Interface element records
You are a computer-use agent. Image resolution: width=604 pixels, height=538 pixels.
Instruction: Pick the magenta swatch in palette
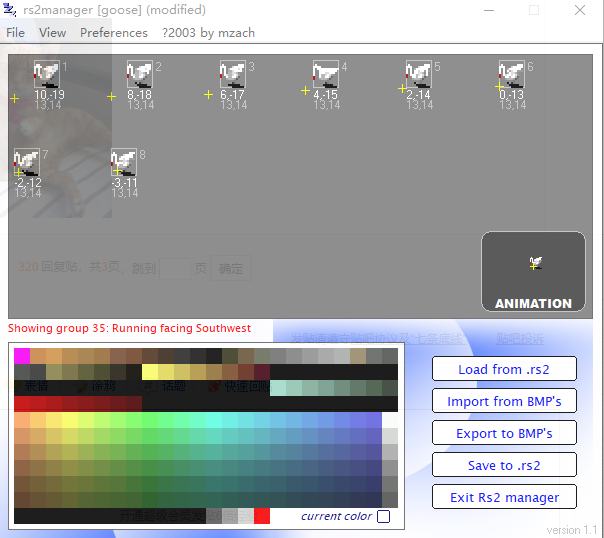pos(22,356)
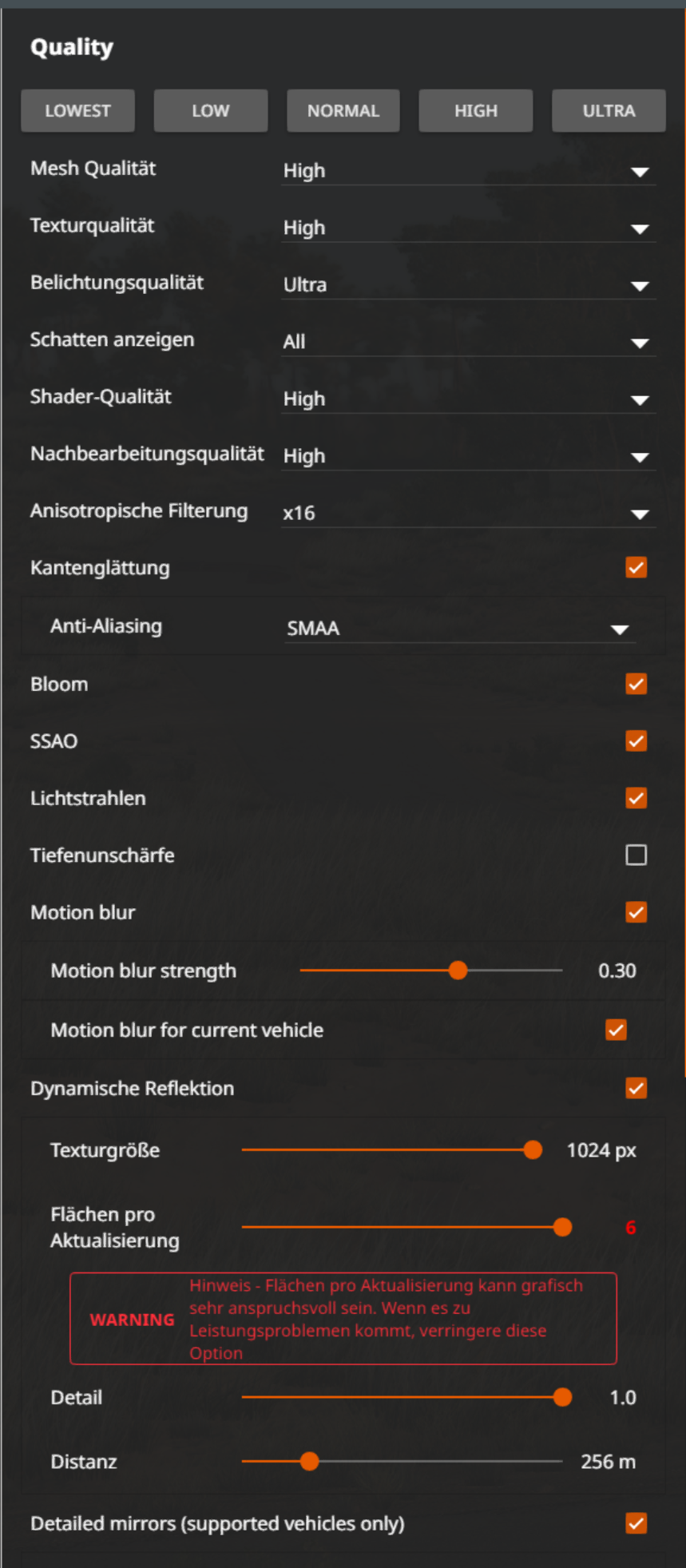The height and width of the screenshot is (1568, 686).
Task: Turn off SSAO checkbox
Action: click(x=636, y=741)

**Exercise details**
Rewrite the entries above as a JSON list of strings, with one string per line and no blank lines. Leave the pictures out.

**Exercise response**
[
  "You are a computer-use agent. Image resolution: width=604 pixels, height=538 pixels.",
  "Instruction: Pick the magenta swatch in palette",
  "pos(22,356)",
  "The height and width of the screenshot is (1568, 686).",
  "Task: Turn off SSAO checkbox",
  "Action: click(x=636, y=741)"
]